*Work required*
In the stretch of the material from the line that contains "Click the 'Your voice is...' placeholder text" through the line that contains "Action: (x=450, y=38)", substitute "Instruction" for "Given" and give those lines again with nothing else changed. Leave the pictures out of your answer.

*Input*
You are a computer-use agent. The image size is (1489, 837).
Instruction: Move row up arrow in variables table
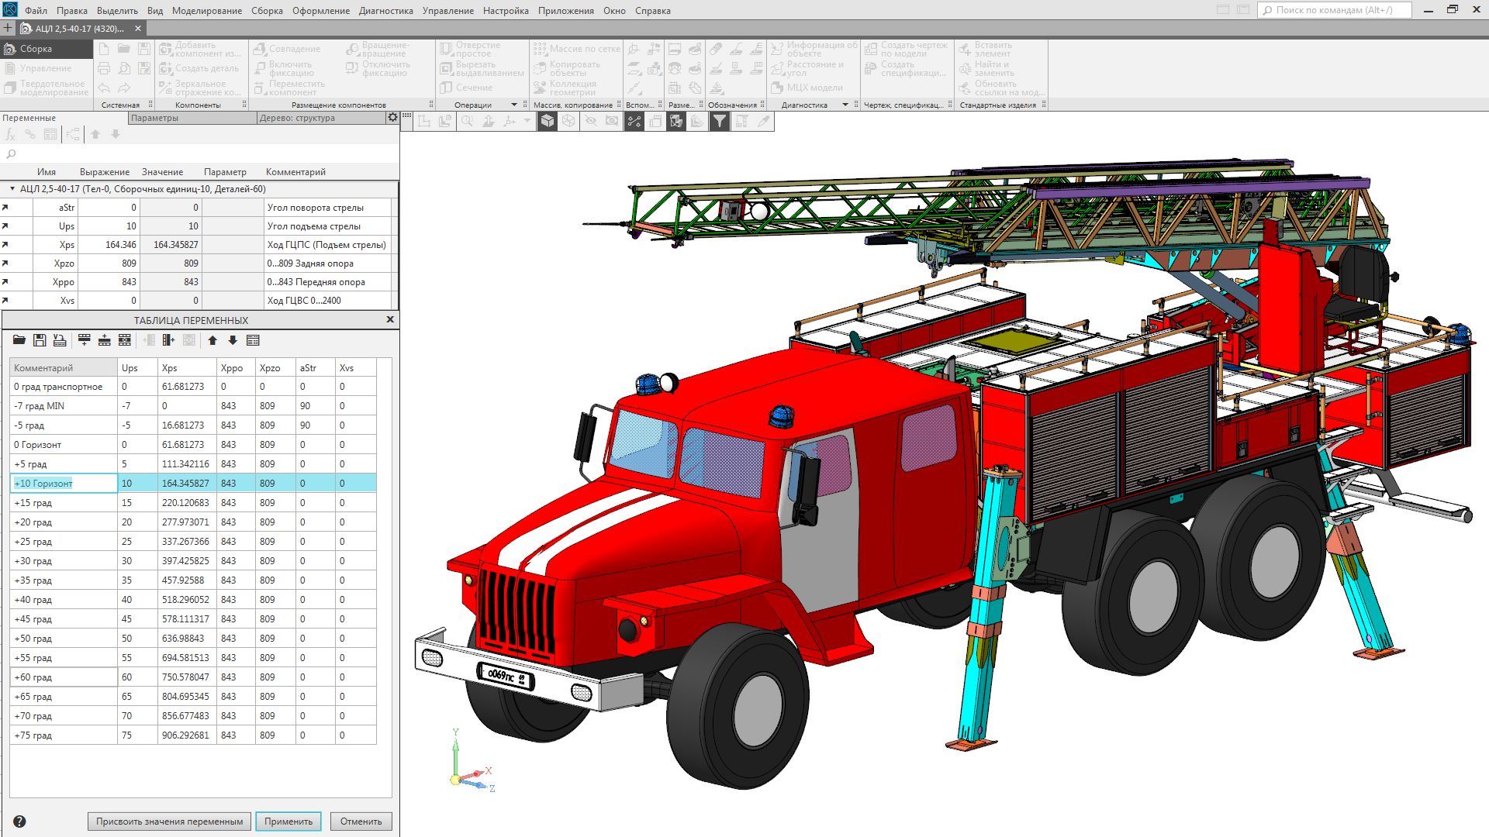212,340
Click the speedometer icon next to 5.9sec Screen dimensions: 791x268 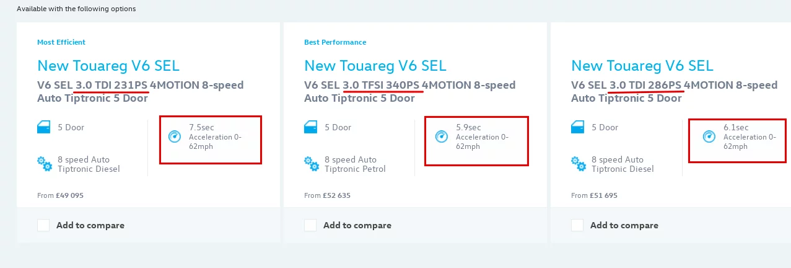pyautogui.click(x=441, y=136)
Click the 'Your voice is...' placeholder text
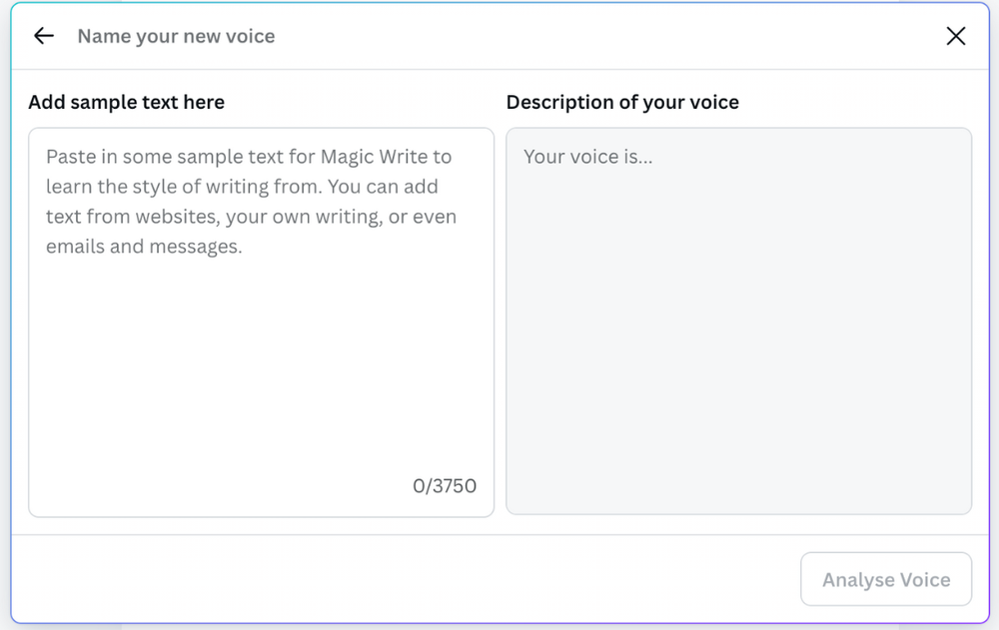The width and height of the screenshot is (999, 630). (587, 157)
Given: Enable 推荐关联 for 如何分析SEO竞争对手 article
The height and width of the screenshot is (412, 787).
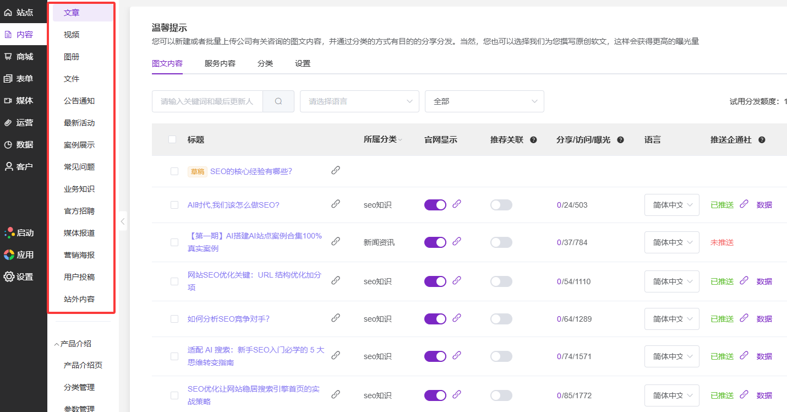Looking at the screenshot, I should (x=501, y=319).
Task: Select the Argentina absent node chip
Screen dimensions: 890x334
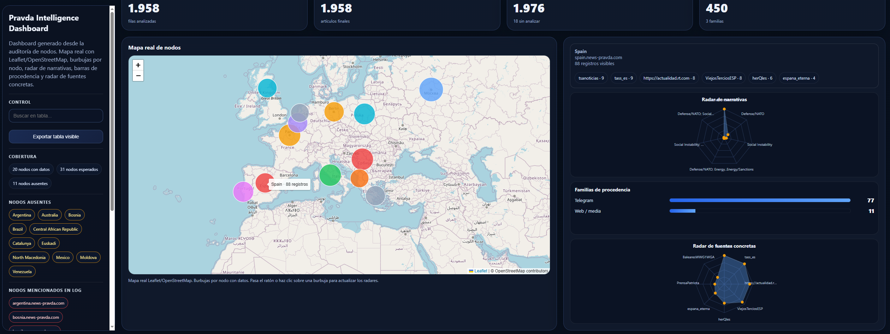Action: pyautogui.click(x=22, y=215)
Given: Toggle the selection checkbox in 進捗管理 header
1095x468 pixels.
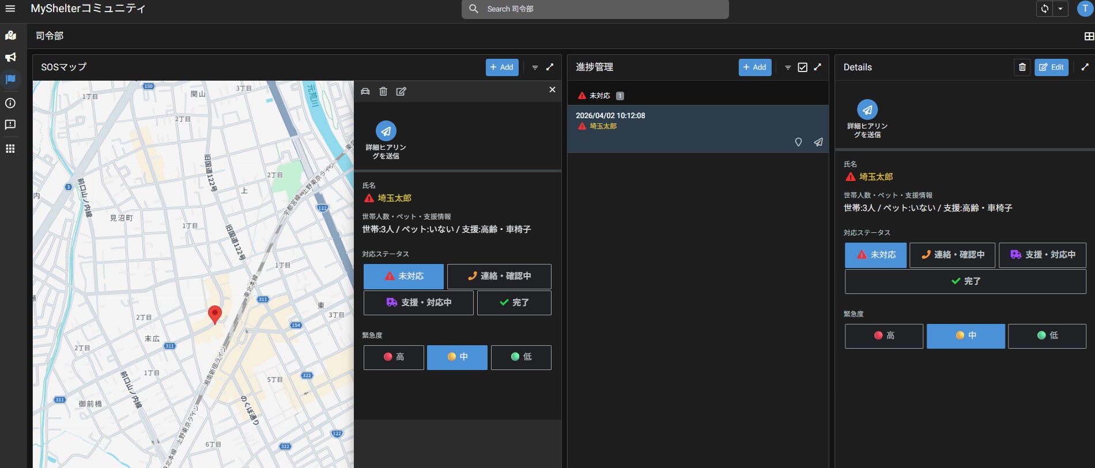Looking at the screenshot, I should tap(802, 67).
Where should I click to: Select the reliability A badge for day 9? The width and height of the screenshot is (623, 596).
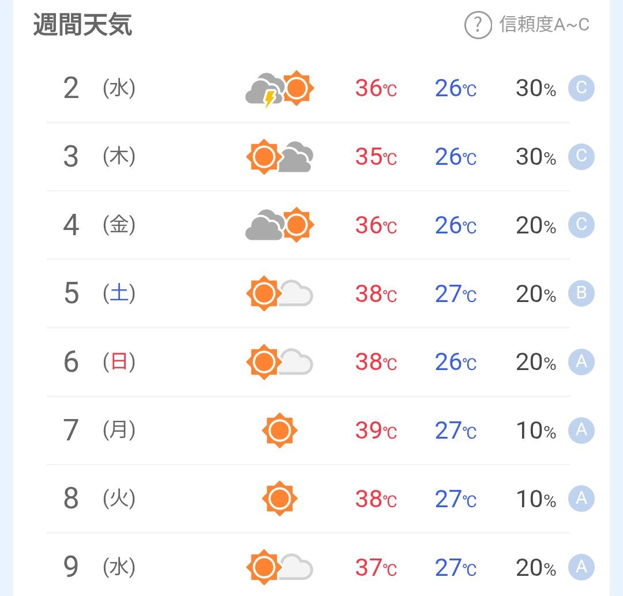tap(581, 567)
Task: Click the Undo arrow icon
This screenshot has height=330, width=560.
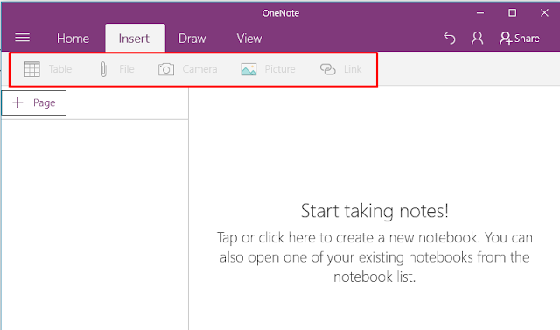Action: (x=450, y=38)
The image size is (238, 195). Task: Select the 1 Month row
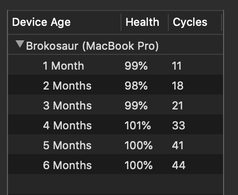click(x=116, y=65)
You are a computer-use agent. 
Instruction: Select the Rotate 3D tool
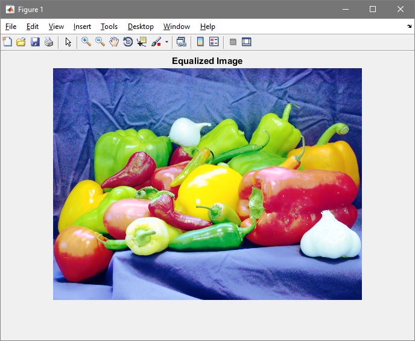tap(128, 42)
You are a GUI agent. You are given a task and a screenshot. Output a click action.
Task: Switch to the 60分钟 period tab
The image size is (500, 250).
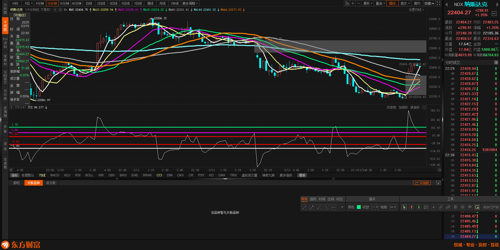pyautogui.click(x=76, y=3)
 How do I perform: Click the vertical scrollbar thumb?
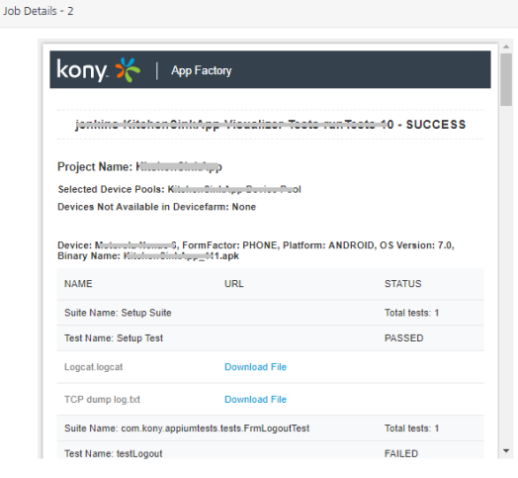pyautogui.click(x=506, y=79)
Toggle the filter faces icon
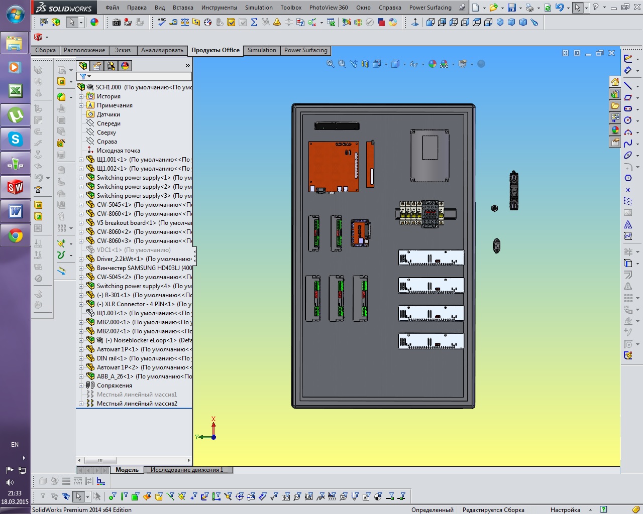 135,496
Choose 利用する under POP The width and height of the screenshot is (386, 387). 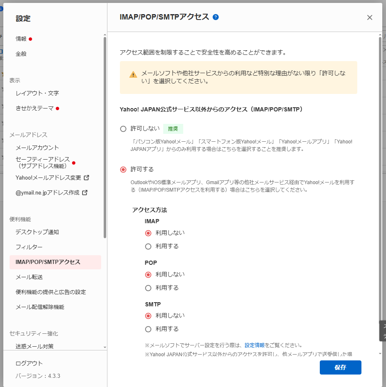pos(148,288)
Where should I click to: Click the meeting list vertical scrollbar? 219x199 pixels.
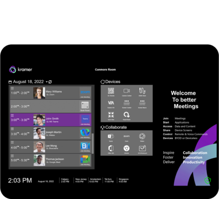click(93, 144)
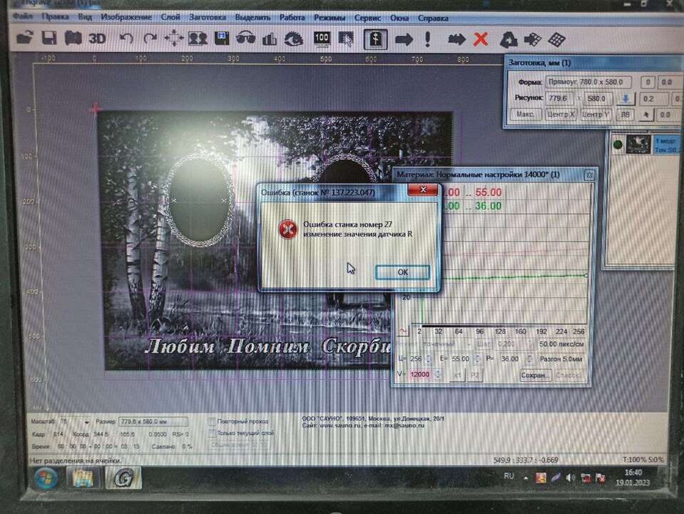
Task: Open the 3D view tool
Action: click(x=97, y=39)
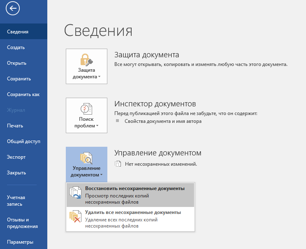This screenshot has width=306, height=249.
Task: Click 'Сохранить как' in the sidebar
Action: [23, 94]
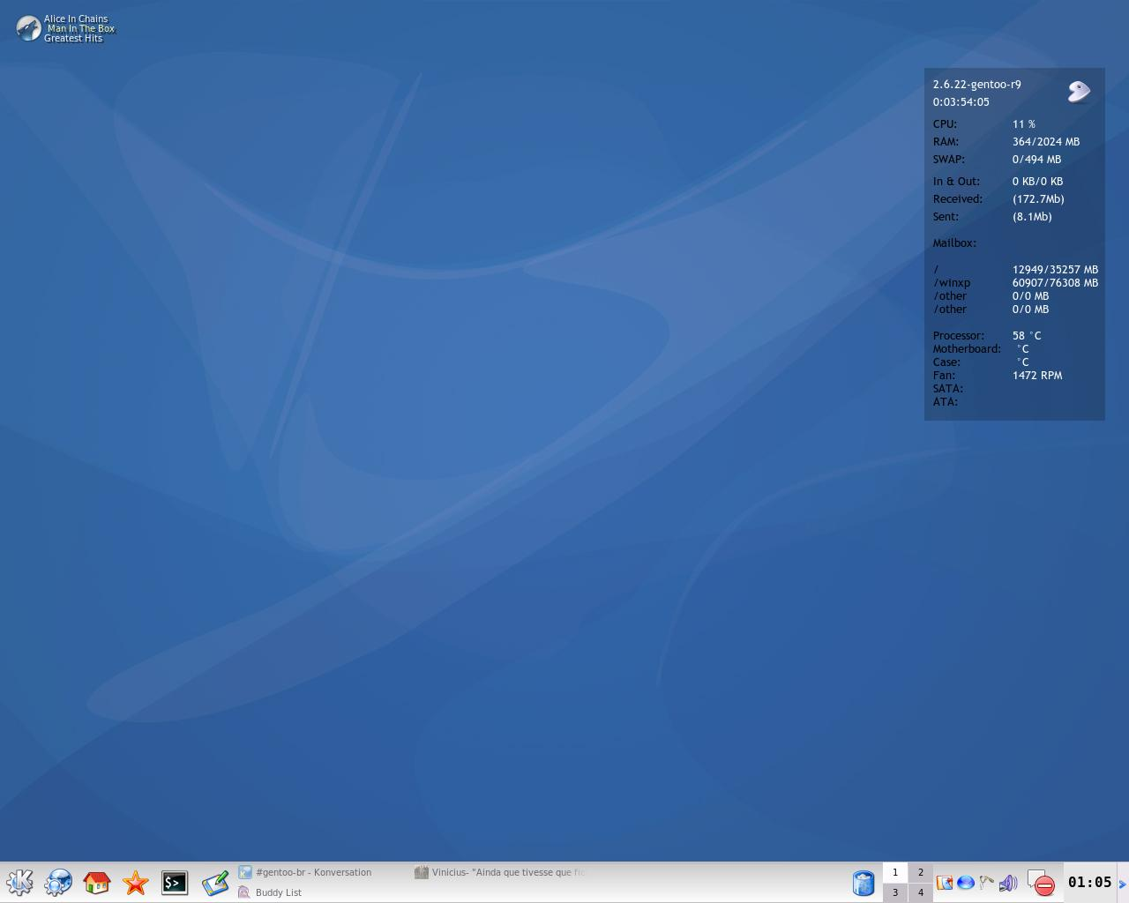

*Solution to this task*
Click the 'Your voice is...' placeholder text
The width and height of the screenshot is (999, 630). (587, 157)
Instruction: Enable 推荐关联 for 如何分析SEO竞争对手 article
The height and width of the screenshot is (412, 787).
Looking at the screenshot, I should (x=501, y=319).
Task: Select the Argentina absent node chip
Screen dimensions: 890x334
Action: pyautogui.click(x=22, y=215)
Instruction: Toggle the selection checkbox in 進捗管理 header
1095x468 pixels.
Looking at the screenshot, I should tap(802, 67).
Where should I click to: Select the reliability A badge for day 9? The width and height of the screenshot is (623, 596).
tap(581, 567)
Task: Click the Undo arrow icon
This screenshot has height=330, width=560.
Action: (x=450, y=38)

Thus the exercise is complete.